Judges are not supposed to engage in partisan politics; so I won’t, although I am tempted to take the muzzle off so that I may resume my rights under the First Amendment to free speech. What is most disturbing to me as a local criminal court village justice is the lack of substance being presented by candidates. To me it shows a lack of life experience and therefore, empathy for all in the justice system. Those who speak of getting “tougher” or tout themselves as “law and order” candidates, really need to take a careful look at our history.

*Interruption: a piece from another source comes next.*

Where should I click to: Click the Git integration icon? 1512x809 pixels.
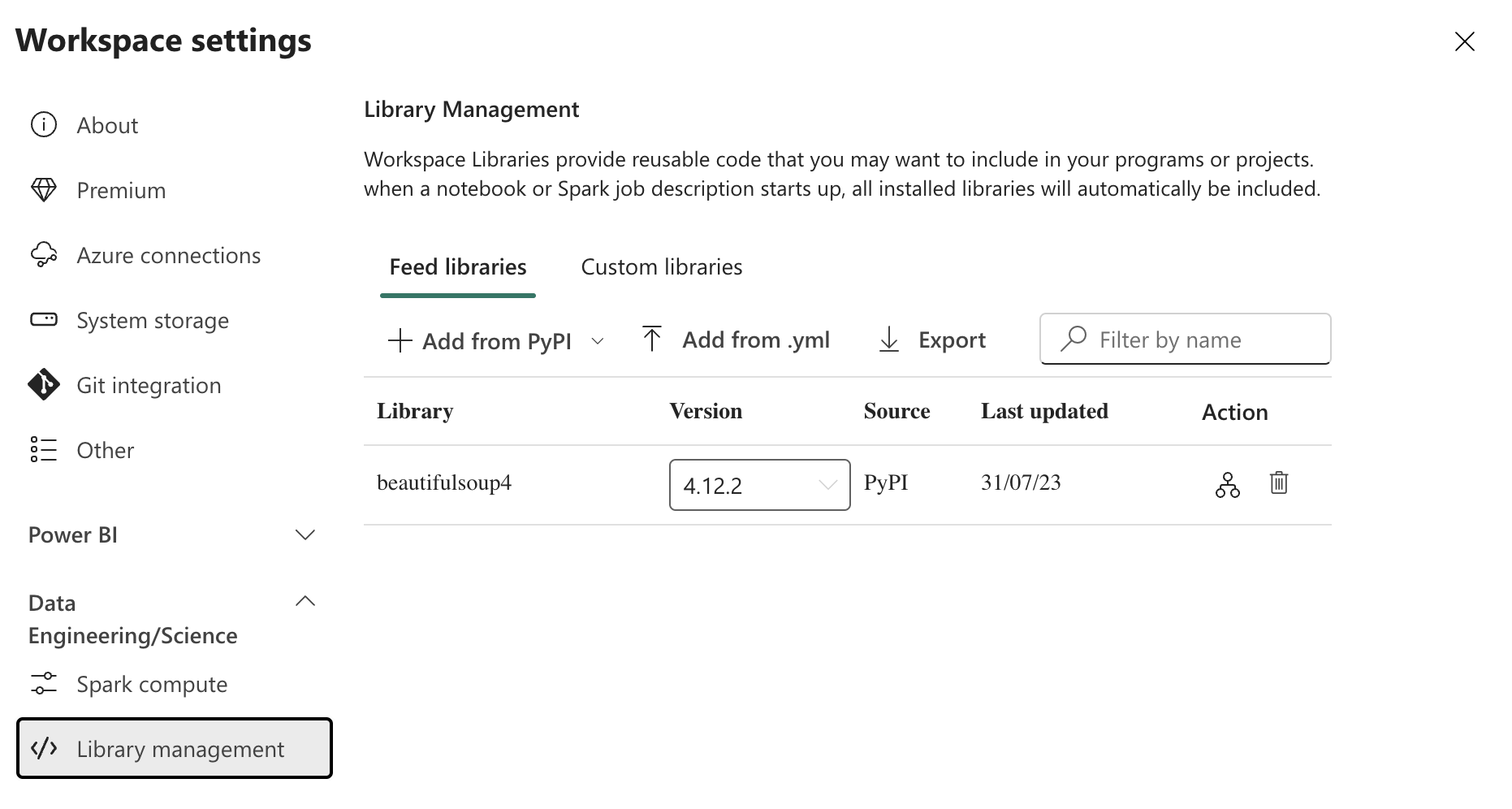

Nixon was a “law and order” candidate who was impeached for committing “high crimes and misdemeanors.” Half of his administration went to jail and they sought a Congressional repeal of Miranda v. Arizona, 384 U.S. 436, 86 S.Ct. 1602 (1966). Nelson Rockefeller brought us his infamous Rockefeller Drug Laws, which then caused “mass incarceration” and Ronald Reagan was another “law and order” candidate who brought us the Federal Sentencing Guidelines which, until challenged in U.S. v. Booker (04-104) and U.S. v. Fanfan, supra, (04-105), 543 U.S. 220, 125 S.Ct. 738 (2005), removed the power of sentencing from federal judges and gave it to prosecutors. Fifteen years later the Supreme Court held in Booker and Fanfan that the guidelines were not mandatory. This writer and the National Association of Criminal Defense Lawyers (NACDL) were amicus curiae counsel (friends of the court) in the Supreme Court, bringing about a much needed change in our sentencing laws but up until then, there had been a huge increase in our federal prisons and the number of prisoners coming into them.

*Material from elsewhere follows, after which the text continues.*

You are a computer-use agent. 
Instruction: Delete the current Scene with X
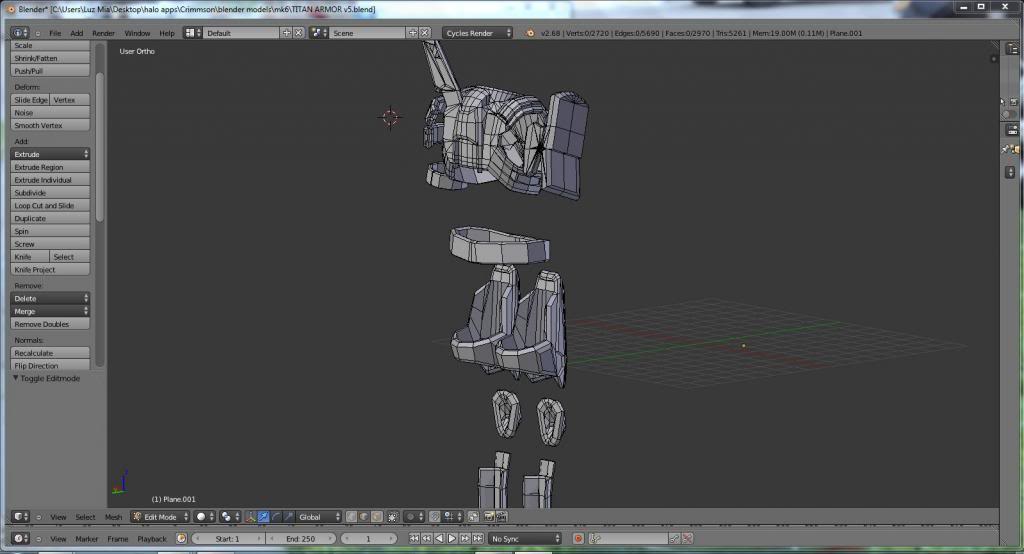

Thanks to a “law and order Congress” in the 1990s, we have mandatory minimum sentencing which ignores rehabilitation; those who may earn their way back into society and alternative sentencing programs such as drug, alcohol and community service that are more successful at curtailing recidivism than jails and cost half as much.
Governor Pataki was another “law and order” politician who brought us the death penalty later declared unconstitutional by our Court of Appeals. Death penalty cases cost more than $10 million to prosecute. We had six prisoners on death row. None were put to death and none will be.
Unfortunately we cannot join in the debates. What is clear is that we need national and statewide commissions to review and report on the many changes needed in our criminal justice system. These are monumental changes such as the revamping of our grand jury system to take exclusive control of it away from the prosecutors and implementing re-sentencing laws together with expungement statutes. These commissions would address the racial strife that we are experiencing throughout the country while at the same time preserve the Constitutional rights upon which our nation was founded.